### Raw data

* * * *

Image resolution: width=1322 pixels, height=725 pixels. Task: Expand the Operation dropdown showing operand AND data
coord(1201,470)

* * * *

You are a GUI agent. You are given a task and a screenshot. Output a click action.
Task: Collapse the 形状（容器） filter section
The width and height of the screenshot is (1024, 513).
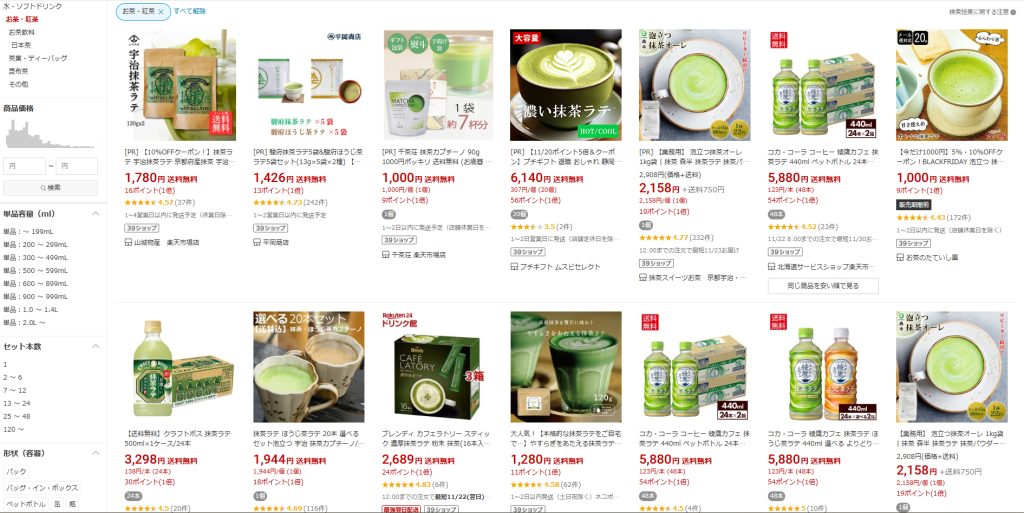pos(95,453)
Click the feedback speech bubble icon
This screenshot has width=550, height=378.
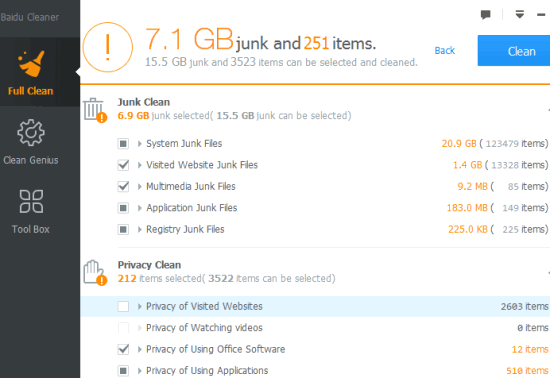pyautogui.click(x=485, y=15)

* * * *

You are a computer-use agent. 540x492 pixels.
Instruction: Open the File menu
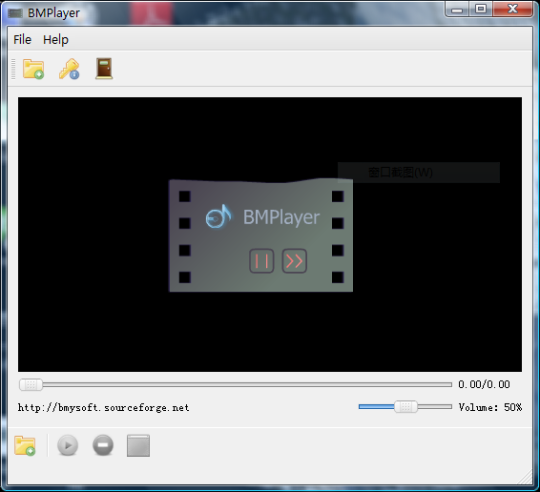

* * * *

### What you need to do
Whenever the word "agent" turns up in a line of the listing above, copy the line.

### Answer space
You are a GUI agent. You are given a task and a screenshot. Output a click action.
You are a computer-use agent. 540x492 pixels.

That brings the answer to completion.